Written instruction A: In the forum thread on the Qur'an, how many Surahs does the question about reading them as one non-stop text mention?
Written instruction B: In the forum thread on the Qur'an, swap "Surahs" for "chapters" and write out the passage starting with "Start with the" and going on through "There's your homework.".
Written instruction C: Please carry on the forum thread on the Qur'an from the point where it stops.
-- begin Extracted text --
The book is EXTREMELY repetitive as anyone who has read the book will tell you.

Start with the revelation of the Qur'an itself, is it's immediate nature that of a book (kitab) in and of itself?
Were all 114 Surahs revealed to be read as one, non-stop text?

If you answered "no" then you are starting to get somewhere.

When you say E X T R E M E L Y repetitive, you are therefore meaning that these Surahs have themes and parallels running through them? no?

Such repetition WILL aid in transferring the messages into the reader's long term memory.

So will someone shouting "Islam is ISIS, Islam is ISIS, Islam is ISIS" every week at you. If someone is intelligent, they may ask skeptically "what is the truth to this? if there is any". Then they will likely try to historically track down the roots of ISIS and find out what the roots of their ideology is, were it emerged and why....instead of just immediately assuming they came from the Qur'an.

There's your homework.
 

icehorse

......unaffiliated...... anti-dogmatist
Premium Member
They believe its advice will always be true. That doesn't necessarily mean interpretations of its advice must remain fixed and unchanging, which seems to be how you want to interpret the claim.

Let's say this is true. That provides a total "get out of jail free" card. That means that on the one hand any criticism of Islam is "Islamophobic" and on the other hand, Muslims can make up any interpretation they want to and label it "Islam".

Timeless relates to the text, but not necessarily interpretations of the text.
Perfect relates to the text, but not necessarily human understanding of the text.
Unalterable relates to the text, but not necessarily interpretations of the text.

That's more of the same. If true, then Muslims can make any claim they want to and none of it is falsifiable. Nice work if you can get it. jeez.
 
Let's say this is true. That provides a total "get out of jail free" card. That means that on the one hand any criticism of Islam is "Islamophobic" and on the other hand, Muslims can make up any interpretation they want to and label it "Islam".



That's more of the same. If true, then Muslims can make any claim they want to and none of it is falsifiable. Nice work if you can get it. jeez.

Don't really see how that follows.

But if something you admittedly don't want to make much effort to understand doesn't at all times conform to you expectations of what you want it to be, that's probably on you.
 

icehorse

......unaffiliated...... anti-dogmatist
Premium Member
Don't really see how that follows.

But if something you admittedly don't want to make much effort to understand doesn't at all times conform to you expectations of what you want it to be, that's probably on you.

Isn't one implication of your argument that any given Muslim can make any interpretation they want to, and brand it "Islam"?
-- end Extracted text --
-- begin Information provided --
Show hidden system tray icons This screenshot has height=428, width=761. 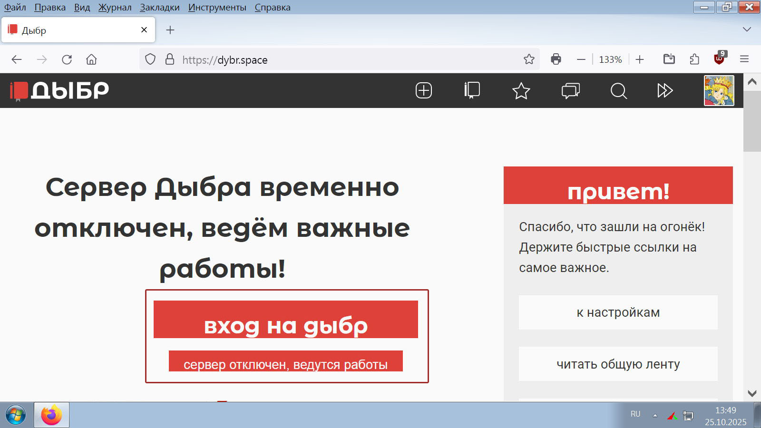click(x=655, y=415)
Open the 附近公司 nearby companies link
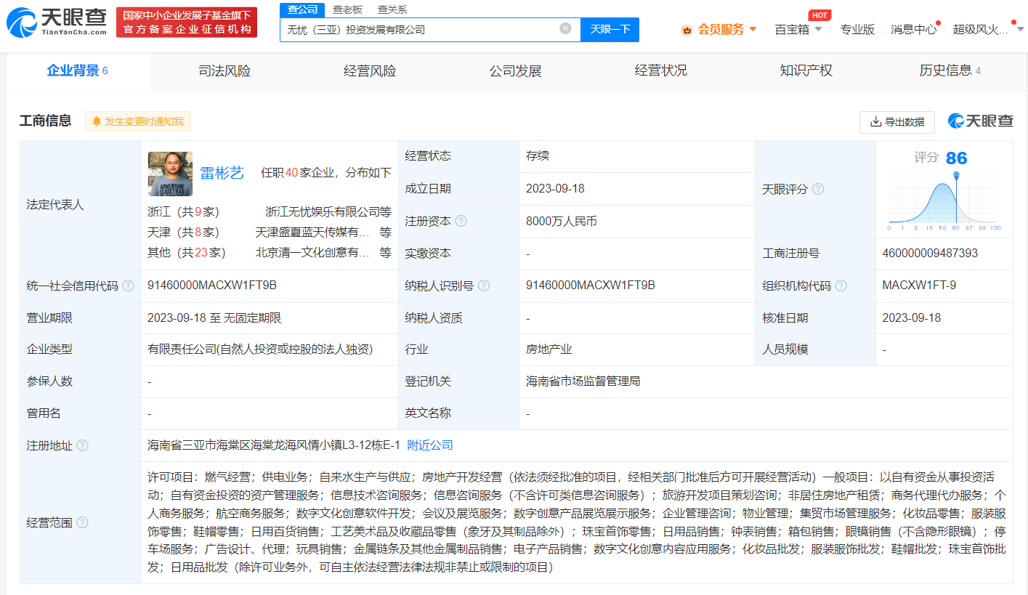1028x595 pixels. [430, 445]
-- end Information provided --
Final answer A: 114

Final answer B:
Start with the revelation of the Qur'an itself, is it's immediate nature that of a book (kitab) in and of itself?
Were all 114 chapters revealed to be read as one, non-stop text?

If you answered "no" then you are starting to get somewhere.

When you say E X T R E M E L Y repetitive, you are therefore meaning that these chapters have themes and parallels running through them? no?

Such repetition WILL aid in transferring the messages into the reader's long term memory.

So will someone shouting "Islam is ISIS, Islam is ISIS, Islam is ISIS" every week at you. If someone is intelligent, they may ask skeptically "what is the truth to this? if there is any". Then they will likely try to historically track down the roots of ISIS and find out what the roots of their ideology is, were it emerged and why....instead of just immediately assuming they came from the Qur'an.

There's your homework.

Final answer C:
As for as "what I want it to be", I wouldn't care about this stuff except that the religious frequently ask for special considerations. This isn't about "what I want", it's about secularism (which, btw, is the best system yet to protect EVERYONE's religious freedoms).
 

spirit_of_dawn

Active Member
Islamic scripture's definition of "defense" is not a common definition. For example, if Islamic conquerors take land by force, and their defeated enemies do not submit to Islam, then those defeated enemies are said to be "attacking" Islam, and so Muslims are allowed to "defend" themselves. This is bad faith word play.

Did you just create this definition?! Because I have never heard of such a definition in my all years as a Shia Muslim.

As for how Shia interpret calls for a caliphate, it's good to know that Shia interpretations are different than Sunni interpretations. But from an outsider's perspective, we have to worry about what Sunnis believe and how they act. As I understand it, ISIS declares themselves to be Sunnis. So clearly it's important in the world to understand the correlation between what they believe and how they behave.

We've been victims of Sunni terrorism ever since the death of the Prophet. However, I'd appreciate if people don't generalize the beliefs and actions of one sect of Islam to the other sects or Islam as a whole.
 

icehorse

......unaffiliated...... anti-dogmatist
Premium Member
Did you just create this definition?! Because I have never heard of such a definition in my all years as a Shia Muslim.

Maybe you can help me with some early Islamic history. Was it mostly Sunnis who conquered north Africa and Spain and the eastern Mediterranean in the early days of Islam?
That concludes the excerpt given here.